### SET EXERCISE
Repeat the rows between the line holding "You are a computer-use agent. The width" and the line holding "click(37, 38)", inclusive, exactly as they appear below.
>> START DATA FOR THIS TASK
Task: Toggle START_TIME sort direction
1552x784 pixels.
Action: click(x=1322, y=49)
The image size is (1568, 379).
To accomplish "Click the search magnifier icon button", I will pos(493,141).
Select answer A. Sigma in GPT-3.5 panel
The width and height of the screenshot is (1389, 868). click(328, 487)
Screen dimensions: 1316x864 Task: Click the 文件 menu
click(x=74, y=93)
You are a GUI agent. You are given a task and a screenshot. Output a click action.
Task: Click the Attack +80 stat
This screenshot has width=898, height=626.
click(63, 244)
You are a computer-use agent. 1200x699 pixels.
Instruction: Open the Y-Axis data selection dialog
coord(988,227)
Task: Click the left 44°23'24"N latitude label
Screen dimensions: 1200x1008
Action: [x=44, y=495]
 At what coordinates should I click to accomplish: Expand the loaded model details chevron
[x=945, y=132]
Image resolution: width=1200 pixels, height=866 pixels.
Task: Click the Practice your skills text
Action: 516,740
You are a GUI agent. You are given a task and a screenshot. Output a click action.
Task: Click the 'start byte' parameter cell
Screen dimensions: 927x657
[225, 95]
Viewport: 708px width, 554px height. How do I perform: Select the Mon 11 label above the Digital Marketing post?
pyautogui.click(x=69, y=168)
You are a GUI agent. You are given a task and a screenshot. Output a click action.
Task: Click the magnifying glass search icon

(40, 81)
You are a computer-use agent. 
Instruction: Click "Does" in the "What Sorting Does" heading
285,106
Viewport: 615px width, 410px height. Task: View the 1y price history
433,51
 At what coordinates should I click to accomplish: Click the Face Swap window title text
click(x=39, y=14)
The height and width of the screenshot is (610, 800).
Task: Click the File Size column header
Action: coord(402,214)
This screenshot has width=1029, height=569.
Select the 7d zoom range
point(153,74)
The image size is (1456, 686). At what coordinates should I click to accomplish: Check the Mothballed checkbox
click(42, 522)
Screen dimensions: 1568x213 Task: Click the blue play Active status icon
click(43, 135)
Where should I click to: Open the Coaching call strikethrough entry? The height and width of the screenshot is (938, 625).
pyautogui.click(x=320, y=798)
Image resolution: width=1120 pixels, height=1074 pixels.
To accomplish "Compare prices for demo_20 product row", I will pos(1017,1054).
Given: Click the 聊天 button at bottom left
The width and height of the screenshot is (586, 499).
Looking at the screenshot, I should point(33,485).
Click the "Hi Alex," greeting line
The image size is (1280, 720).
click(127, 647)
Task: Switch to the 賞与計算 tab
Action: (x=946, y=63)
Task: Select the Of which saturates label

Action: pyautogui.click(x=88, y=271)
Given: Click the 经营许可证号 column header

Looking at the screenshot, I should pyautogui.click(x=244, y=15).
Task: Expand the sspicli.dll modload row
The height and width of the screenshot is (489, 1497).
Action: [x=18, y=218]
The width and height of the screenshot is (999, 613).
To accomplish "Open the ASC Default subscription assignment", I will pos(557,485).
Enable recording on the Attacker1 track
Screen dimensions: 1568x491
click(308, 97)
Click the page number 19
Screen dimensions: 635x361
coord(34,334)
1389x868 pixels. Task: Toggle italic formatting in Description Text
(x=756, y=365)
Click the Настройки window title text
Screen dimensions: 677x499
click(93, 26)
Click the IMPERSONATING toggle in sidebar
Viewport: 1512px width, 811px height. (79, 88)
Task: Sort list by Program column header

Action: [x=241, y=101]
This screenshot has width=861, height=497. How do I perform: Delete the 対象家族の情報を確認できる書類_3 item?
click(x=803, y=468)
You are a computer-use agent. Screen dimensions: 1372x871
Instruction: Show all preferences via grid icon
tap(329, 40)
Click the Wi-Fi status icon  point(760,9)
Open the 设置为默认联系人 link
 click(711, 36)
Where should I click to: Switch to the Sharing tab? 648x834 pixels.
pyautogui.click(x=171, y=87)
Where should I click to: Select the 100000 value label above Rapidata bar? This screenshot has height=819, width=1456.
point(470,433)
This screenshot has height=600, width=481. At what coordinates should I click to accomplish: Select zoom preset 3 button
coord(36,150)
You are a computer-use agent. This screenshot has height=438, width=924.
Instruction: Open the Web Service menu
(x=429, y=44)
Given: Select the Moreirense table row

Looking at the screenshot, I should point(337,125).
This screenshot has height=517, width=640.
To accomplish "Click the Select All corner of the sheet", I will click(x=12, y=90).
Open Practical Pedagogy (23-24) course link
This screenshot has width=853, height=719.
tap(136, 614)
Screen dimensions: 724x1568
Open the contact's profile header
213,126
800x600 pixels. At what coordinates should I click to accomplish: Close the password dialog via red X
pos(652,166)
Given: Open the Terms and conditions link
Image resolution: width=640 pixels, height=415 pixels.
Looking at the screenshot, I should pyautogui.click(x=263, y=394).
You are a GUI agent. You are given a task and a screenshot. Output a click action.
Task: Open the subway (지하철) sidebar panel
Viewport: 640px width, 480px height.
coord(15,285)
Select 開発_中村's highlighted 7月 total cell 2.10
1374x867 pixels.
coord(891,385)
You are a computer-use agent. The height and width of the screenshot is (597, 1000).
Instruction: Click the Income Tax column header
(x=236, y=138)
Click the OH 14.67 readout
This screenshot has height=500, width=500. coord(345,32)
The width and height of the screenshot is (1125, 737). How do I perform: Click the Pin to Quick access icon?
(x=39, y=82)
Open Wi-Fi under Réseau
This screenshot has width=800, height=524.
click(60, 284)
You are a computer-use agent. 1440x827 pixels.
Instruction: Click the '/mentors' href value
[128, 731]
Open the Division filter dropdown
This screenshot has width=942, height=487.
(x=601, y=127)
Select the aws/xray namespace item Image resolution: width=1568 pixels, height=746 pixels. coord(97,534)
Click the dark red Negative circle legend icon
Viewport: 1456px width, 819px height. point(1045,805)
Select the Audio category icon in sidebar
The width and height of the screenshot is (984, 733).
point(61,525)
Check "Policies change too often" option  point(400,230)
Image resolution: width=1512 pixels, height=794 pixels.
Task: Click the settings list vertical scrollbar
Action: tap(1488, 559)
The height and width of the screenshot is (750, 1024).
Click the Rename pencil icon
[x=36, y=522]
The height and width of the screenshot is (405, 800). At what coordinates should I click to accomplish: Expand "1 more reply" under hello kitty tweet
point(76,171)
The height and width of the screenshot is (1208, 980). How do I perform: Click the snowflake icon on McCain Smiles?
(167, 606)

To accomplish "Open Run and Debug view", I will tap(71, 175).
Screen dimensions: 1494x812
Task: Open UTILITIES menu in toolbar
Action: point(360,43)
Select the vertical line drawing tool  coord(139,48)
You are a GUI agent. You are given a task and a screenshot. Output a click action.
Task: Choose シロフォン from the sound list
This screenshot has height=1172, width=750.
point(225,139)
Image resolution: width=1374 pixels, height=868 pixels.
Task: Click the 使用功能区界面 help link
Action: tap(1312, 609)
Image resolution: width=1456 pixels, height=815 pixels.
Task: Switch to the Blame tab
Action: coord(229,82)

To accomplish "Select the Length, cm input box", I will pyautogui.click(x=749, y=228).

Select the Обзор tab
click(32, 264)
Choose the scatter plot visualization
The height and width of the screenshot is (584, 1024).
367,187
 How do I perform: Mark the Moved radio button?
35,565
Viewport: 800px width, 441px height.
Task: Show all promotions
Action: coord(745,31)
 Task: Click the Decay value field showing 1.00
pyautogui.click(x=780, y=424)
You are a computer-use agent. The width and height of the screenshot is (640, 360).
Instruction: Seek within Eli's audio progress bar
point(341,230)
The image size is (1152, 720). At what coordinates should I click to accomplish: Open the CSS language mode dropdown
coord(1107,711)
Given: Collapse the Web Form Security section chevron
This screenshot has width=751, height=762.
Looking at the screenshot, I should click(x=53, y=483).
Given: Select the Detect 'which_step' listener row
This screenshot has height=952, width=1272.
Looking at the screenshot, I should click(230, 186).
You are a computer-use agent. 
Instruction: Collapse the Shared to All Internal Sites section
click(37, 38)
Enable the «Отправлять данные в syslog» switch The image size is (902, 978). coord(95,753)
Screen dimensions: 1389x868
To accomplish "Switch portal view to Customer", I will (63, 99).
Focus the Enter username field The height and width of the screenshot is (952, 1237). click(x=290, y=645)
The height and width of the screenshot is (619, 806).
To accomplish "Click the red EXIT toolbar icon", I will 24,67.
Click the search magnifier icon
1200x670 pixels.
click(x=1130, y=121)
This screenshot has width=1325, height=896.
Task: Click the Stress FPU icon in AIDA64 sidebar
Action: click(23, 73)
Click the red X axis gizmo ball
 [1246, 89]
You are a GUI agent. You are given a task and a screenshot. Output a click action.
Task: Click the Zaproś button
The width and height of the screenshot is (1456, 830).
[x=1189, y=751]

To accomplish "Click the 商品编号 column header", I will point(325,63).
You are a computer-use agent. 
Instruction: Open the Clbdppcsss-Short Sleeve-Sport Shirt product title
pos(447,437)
>> END DATA FOR THIS TASK
### FULL OUTPUT
You are a computer-use agent. The width and height of the screenshot is (640, 360).
Instruction: Seek within Eli's audio progress bar
point(341,230)
The image size is (1152, 720). At what coordinates should I click to accomplish: Open the CSS language mode dropdown
coord(1107,711)
Given: Collapse the Web Form Security section chevron
This screenshot has width=751, height=762.
Looking at the screenshot, I should click(x=53, y=483).
Given: Select the Detect 'which_step' listener row
This screenshot has height=952, width=1272.
Looking at the screenshot, I should click(230, 186).
You are a computer-use agent. 
Instruction: Collapse the Shared to All Internal Sites section
click(37, 38)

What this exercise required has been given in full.